Output the lines below exactly, please, from the first line until the line with "Search Miami (74, 1489)", counting both.

*** Block opens ***

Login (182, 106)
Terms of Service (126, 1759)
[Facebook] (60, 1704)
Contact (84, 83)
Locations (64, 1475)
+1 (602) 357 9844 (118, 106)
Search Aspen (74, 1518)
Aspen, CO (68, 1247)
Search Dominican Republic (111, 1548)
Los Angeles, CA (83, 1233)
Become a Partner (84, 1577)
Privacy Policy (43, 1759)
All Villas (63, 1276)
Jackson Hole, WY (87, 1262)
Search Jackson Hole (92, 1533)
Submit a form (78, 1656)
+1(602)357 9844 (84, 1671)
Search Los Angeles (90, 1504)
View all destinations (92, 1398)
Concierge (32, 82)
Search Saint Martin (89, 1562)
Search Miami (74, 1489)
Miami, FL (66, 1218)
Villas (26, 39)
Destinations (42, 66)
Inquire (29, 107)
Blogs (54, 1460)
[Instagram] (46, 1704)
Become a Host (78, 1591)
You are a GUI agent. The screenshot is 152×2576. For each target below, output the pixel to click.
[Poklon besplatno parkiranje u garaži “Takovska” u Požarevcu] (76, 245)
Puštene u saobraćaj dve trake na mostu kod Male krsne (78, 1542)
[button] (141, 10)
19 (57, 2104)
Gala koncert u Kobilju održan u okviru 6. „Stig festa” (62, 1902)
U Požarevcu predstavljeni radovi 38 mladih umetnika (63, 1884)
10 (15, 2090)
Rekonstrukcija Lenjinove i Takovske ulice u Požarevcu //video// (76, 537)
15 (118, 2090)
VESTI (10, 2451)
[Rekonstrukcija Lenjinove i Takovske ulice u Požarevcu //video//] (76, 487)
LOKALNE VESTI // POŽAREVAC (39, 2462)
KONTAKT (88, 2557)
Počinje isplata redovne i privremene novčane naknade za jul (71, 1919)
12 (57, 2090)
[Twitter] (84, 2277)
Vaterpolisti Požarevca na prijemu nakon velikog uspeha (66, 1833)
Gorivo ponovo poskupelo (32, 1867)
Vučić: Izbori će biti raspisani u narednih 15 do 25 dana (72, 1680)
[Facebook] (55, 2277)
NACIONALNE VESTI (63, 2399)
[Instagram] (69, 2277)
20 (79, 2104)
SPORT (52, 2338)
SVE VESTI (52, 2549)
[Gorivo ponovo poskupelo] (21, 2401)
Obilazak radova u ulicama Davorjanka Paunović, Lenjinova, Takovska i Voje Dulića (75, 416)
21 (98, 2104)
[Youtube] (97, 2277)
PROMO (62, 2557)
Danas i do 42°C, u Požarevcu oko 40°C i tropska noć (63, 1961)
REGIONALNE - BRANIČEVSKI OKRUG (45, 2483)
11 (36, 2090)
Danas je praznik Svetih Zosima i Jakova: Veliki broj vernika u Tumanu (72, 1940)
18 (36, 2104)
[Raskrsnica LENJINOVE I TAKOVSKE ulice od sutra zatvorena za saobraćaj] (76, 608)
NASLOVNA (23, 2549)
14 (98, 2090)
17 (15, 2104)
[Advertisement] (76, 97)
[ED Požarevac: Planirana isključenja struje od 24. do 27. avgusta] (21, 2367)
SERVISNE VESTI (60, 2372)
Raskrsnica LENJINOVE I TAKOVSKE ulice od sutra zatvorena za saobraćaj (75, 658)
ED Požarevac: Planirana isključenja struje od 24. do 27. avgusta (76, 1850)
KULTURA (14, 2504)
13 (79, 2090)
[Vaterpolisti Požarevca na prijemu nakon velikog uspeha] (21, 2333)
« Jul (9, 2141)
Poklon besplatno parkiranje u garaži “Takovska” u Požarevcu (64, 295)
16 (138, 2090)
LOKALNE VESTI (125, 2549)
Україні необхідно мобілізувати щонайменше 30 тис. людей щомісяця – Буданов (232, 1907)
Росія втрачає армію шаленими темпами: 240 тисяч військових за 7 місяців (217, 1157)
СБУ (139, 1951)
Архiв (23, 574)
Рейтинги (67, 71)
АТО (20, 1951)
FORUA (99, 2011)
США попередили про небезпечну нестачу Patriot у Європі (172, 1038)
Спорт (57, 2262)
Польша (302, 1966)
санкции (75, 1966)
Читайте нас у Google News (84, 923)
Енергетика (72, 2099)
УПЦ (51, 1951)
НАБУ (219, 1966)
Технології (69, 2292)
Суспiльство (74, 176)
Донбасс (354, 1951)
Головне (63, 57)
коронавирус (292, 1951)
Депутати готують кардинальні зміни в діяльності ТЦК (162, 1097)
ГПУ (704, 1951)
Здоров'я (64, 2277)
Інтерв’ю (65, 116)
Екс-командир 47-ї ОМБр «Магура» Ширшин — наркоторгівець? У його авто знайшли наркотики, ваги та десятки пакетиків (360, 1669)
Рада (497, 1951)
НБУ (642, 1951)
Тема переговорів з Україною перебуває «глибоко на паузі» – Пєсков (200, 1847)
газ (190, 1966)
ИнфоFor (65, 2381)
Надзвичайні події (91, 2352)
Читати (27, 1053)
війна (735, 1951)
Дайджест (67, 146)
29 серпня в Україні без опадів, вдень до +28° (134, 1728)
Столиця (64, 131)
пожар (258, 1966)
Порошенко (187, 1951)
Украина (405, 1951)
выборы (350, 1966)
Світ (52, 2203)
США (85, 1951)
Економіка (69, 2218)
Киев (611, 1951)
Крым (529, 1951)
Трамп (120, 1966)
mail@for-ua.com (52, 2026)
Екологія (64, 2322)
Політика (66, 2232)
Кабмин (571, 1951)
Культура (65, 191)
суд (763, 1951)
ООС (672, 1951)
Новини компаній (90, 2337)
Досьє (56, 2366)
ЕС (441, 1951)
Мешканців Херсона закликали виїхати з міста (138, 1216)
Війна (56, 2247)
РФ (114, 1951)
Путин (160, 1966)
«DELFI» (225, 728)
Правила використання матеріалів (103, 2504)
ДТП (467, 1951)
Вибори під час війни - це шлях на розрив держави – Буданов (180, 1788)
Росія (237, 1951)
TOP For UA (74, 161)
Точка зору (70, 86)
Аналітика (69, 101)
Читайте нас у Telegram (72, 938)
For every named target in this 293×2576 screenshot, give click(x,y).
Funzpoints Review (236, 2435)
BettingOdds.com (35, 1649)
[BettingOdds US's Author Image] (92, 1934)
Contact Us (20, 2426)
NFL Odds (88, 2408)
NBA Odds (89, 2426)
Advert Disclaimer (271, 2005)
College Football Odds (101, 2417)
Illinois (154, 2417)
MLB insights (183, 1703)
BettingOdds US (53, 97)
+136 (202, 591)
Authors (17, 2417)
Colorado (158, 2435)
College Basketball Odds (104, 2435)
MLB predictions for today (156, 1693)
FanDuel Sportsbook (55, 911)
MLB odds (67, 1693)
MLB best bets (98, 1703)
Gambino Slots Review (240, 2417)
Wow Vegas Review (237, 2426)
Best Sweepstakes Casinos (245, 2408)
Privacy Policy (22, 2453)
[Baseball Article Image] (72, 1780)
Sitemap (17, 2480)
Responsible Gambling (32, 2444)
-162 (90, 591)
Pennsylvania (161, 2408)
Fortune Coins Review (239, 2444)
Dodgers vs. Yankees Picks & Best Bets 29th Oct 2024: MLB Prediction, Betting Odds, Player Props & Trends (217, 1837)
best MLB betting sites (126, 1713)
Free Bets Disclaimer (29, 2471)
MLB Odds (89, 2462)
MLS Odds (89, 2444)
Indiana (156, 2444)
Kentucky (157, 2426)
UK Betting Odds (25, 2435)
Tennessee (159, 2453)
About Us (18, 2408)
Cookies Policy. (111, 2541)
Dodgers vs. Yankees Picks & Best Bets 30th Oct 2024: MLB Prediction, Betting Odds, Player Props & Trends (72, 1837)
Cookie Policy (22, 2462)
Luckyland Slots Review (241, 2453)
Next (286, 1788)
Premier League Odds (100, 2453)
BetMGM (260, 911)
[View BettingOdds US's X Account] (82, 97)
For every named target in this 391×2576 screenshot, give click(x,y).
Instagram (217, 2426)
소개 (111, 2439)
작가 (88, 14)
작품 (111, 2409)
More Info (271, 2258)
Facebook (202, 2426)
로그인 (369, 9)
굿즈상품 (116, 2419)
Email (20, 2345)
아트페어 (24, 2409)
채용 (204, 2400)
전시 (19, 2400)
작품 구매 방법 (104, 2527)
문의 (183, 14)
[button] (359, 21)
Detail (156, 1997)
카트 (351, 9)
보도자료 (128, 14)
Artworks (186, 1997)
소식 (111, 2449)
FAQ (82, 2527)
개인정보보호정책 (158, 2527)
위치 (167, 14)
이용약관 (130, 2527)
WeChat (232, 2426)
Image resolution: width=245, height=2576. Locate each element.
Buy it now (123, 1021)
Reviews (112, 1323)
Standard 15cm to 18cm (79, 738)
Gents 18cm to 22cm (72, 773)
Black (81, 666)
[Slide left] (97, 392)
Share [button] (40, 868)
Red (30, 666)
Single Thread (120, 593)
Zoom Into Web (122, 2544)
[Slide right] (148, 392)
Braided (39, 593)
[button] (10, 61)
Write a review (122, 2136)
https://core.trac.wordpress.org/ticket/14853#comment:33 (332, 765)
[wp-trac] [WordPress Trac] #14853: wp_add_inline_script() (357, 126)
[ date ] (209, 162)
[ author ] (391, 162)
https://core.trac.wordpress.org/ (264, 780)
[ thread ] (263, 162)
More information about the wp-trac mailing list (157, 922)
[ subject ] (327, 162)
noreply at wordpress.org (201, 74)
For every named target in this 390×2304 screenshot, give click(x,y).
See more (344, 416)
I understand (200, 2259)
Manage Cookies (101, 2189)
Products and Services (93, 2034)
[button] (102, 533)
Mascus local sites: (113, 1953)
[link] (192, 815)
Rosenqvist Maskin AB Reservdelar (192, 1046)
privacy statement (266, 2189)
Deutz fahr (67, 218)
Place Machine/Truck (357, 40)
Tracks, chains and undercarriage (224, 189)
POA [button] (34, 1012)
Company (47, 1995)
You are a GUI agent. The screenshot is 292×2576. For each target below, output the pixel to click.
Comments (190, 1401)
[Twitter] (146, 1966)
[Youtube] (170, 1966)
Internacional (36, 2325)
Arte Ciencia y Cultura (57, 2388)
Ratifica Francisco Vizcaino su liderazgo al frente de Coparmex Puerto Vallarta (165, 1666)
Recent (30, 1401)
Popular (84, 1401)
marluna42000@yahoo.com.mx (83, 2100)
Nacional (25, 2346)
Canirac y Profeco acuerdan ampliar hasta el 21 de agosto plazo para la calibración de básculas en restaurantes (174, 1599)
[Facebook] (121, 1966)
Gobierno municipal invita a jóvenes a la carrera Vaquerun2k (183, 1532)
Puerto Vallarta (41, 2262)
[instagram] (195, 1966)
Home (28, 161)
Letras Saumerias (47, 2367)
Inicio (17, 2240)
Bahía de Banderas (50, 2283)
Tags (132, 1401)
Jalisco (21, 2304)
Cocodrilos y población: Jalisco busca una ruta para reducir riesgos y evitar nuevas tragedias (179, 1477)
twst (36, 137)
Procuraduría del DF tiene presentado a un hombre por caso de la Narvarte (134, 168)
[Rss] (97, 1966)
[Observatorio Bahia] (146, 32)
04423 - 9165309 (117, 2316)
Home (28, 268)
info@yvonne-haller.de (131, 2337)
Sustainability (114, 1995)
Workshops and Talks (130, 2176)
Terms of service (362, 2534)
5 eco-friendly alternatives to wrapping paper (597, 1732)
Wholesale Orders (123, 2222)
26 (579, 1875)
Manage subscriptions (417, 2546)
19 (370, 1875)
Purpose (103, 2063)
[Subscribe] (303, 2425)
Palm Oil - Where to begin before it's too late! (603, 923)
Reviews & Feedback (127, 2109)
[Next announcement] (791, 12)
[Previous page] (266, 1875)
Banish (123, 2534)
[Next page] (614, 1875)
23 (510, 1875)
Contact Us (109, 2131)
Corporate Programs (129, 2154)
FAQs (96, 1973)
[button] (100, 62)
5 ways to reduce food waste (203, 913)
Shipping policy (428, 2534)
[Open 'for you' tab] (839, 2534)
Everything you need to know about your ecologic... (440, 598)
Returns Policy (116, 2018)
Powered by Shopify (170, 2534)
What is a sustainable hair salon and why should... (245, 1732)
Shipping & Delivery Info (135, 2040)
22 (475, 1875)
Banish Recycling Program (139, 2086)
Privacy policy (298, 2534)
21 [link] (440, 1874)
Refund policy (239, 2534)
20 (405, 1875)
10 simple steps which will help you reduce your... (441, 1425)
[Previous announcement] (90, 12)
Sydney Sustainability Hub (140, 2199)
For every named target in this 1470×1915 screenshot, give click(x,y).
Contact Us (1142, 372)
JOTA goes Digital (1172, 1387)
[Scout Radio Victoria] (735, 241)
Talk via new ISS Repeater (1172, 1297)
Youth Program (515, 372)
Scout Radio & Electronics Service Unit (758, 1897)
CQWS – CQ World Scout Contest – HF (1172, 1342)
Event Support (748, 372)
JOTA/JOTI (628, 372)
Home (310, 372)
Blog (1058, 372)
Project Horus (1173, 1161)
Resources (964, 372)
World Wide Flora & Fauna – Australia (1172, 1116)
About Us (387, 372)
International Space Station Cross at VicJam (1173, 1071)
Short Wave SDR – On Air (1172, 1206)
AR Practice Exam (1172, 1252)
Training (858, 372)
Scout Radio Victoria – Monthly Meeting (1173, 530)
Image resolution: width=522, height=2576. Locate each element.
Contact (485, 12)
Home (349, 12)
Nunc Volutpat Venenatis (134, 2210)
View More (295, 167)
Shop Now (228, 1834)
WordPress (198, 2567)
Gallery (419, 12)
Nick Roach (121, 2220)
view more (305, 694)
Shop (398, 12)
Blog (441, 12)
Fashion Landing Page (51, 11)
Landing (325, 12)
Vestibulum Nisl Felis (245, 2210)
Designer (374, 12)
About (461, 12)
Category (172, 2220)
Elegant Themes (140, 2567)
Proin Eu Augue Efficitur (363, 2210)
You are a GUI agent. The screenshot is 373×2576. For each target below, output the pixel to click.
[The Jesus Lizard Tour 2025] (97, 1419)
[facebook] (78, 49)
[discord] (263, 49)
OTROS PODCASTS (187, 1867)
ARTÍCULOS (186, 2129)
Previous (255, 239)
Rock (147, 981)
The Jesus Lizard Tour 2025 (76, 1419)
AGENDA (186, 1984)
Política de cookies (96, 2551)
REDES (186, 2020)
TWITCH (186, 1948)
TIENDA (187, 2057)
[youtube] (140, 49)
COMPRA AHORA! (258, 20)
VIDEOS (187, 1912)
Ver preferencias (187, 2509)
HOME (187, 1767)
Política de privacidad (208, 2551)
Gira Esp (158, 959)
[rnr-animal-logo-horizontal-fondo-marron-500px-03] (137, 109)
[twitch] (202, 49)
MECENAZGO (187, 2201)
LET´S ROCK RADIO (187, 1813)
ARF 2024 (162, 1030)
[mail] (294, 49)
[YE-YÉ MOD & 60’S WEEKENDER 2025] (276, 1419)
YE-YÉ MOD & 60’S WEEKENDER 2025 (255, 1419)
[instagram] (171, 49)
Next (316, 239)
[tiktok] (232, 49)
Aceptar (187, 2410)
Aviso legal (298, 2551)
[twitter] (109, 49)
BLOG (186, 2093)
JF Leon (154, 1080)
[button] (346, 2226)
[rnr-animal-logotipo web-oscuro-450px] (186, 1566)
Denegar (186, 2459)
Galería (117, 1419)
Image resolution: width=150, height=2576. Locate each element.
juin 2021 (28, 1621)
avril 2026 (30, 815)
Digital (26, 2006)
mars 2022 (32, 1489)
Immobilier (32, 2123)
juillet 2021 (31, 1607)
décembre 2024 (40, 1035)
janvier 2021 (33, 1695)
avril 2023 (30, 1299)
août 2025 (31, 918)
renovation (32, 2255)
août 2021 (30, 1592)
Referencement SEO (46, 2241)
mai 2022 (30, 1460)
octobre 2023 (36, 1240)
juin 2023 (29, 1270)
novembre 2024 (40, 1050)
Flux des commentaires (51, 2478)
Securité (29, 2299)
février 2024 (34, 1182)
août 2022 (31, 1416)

*** Block closes ***

* Solution *
Login (182, 106)
Terms of Service (126, 1759)
[Facebook] (60, 1704)
Contact (84, 83)
Locations (64, 1475)
+1 (602) 357 9844 (118, 106)
Search Aspen (74, 1518)
Aspen, CO (68, 1247)
Search Dominican Republic (111, 1548)
Los Angeles, CA (83, 1233)
Become a Partner (84, 1577)
Privacy Policy (43, 1759)
All Villas (63, 1276)
Jackson Hole, WY (87, 1262)
Search Jackson Hole (92, 1533)
Submit a form (78, 1656)
+1(602)357 9844 (84, 1671)
Search Los Angeles (90, 1504)
View all destinations (92, 1398)
Concierge (32, 82)
Search Saint Martin (89, 1562)
Search Miami (74, 1489)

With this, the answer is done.